Pernyataan kali ini, lagi-lagi, dianggap salah. Sofyan mengatakan asing tak bisa disalahkan, tapi pemahaman agama yang bersangkutan.
“[Prabowo] enggak tahu persoalan,” katanya.
“Sebetulnya, anda ingin berislam dengan keras bisa, dengan lembut bisa. Permasalahannya bukan di ajaran Islamnya, tapi manusianya yang tidak bisa memadukan antara fikih dalil, teks-teks keagamaan, dengan fikih realitas. Terjadilah resisten di tataran realitas dan tidak bisa memadukan itu. Itu persoalan pemikiran.” Sofyan berpanjang lebar.
Diskusi/debat bergulir ke persoalan mengatasi terorisme. Dari dua solusi yang ditawarkan, Sofyan lebih menyetujui ide Jokowi-Ma’ruf. Kubu petahana itu akan mengedepankan pencegahan dan deradikalisi dengan menggandeng masyarakat luas. Sementara Prabowo mengutamakan investasi besar-besaran di bidang pendidikan agama untuk menekan munculnya bibit radikalisme.
“Prabowo bicara itu agak prematur, bicara fakta dulu, dong. Perlu adanya re-edukasi, kontra-narasi, kontra-ideologi.”
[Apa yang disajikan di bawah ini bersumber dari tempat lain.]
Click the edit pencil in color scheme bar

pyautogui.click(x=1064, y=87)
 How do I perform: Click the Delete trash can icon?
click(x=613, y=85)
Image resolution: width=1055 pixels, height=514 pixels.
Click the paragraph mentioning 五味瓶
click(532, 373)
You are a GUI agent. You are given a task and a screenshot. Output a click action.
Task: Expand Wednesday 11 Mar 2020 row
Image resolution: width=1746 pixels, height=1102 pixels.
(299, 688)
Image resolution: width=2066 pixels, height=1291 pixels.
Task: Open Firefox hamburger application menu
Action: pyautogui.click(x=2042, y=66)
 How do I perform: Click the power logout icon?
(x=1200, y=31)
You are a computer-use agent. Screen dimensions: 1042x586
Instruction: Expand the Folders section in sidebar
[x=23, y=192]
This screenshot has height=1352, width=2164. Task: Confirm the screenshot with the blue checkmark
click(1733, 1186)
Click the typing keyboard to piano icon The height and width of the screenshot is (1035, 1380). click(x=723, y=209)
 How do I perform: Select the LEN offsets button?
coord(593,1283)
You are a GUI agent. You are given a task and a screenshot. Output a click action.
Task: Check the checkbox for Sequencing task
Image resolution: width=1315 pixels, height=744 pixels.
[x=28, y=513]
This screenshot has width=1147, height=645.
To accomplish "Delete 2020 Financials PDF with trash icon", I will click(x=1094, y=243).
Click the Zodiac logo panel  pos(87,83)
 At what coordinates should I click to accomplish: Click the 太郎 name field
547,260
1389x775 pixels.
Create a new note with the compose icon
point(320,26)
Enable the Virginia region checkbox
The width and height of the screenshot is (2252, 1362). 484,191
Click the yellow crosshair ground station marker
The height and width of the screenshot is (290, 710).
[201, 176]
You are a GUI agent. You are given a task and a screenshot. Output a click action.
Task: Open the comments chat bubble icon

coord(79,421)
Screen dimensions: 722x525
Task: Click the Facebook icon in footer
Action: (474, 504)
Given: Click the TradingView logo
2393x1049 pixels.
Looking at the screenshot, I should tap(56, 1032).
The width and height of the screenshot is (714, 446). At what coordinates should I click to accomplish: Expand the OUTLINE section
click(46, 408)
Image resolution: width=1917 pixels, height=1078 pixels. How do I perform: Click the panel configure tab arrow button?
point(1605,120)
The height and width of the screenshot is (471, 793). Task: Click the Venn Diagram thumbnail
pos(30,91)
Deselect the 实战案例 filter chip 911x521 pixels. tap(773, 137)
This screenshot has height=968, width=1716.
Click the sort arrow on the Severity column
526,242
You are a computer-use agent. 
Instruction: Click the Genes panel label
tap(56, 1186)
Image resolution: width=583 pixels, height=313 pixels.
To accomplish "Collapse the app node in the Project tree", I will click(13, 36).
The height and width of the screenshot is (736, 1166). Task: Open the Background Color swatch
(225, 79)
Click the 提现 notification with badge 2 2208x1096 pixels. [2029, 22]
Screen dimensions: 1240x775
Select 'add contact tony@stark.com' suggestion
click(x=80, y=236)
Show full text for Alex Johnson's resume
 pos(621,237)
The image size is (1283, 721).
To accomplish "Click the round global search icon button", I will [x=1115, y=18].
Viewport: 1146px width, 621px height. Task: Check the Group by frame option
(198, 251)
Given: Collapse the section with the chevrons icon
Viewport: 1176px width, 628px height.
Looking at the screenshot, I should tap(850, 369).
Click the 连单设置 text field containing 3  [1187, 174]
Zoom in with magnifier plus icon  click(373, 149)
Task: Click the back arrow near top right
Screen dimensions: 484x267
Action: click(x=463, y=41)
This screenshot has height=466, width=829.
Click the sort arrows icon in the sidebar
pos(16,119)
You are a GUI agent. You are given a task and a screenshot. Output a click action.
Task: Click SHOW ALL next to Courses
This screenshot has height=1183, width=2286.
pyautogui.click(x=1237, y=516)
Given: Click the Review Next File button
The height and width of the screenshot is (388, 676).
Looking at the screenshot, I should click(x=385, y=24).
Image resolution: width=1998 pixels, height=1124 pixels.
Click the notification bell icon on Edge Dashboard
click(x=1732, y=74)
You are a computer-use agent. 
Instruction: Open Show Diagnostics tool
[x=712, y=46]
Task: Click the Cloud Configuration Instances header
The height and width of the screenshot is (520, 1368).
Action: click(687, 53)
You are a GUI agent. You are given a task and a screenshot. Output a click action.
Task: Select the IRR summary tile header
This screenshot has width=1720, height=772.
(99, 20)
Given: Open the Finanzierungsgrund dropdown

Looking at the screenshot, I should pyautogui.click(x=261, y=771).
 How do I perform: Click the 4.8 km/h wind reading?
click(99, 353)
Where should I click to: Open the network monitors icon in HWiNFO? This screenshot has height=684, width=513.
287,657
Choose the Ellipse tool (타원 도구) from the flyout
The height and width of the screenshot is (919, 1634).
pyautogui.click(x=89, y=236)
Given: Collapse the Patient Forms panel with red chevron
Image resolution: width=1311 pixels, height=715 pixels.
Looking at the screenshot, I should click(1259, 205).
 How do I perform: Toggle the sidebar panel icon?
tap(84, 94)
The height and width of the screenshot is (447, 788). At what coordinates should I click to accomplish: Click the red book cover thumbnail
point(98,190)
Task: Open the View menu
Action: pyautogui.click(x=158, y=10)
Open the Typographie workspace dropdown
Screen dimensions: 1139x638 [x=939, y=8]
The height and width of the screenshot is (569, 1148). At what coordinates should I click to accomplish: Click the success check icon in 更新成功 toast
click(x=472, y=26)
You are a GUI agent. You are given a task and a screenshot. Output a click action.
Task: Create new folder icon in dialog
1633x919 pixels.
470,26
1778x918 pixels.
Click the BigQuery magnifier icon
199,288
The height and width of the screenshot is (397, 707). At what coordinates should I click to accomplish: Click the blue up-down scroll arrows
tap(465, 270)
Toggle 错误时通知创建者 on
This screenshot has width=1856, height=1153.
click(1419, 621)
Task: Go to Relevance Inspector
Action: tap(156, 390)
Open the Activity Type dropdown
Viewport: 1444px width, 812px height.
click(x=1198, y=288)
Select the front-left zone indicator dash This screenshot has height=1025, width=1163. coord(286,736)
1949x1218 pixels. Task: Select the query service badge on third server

Sofyan juga punya pandangan sendiri terkait bagaimana memberantas terorisme. Bagi dia, selain pemerintah, masyarakat pun punya peran yang tak kalah besar.
“Masyarakat hanya mengidentifikasi tanda-tanda lalu melaporkan kepada aparat. Masyarakat enggak boleh mempersekusi. Efektif ini. Dia [teroris] merasa sempit pergerakannya,” imbuh Sofyan.
Selepas berkomentar demikian, Sofyan tampak lelah dan ingin segera beristirahat. Dia balik kanan, tak menonton debat hingga selesai.
Baginya, kandidat tak perlu dibela mati-matian.
“Untuk mengkritik Jokowi, tak mesti jadi kampret. Begitu juga kalau mau mengkritik Prabowo tak mesti jadi cebong. Itu, kan, ijtihad [pilihan] yang tidak bisa disalahkan. Beda dengan halan-haram atau soal iman.”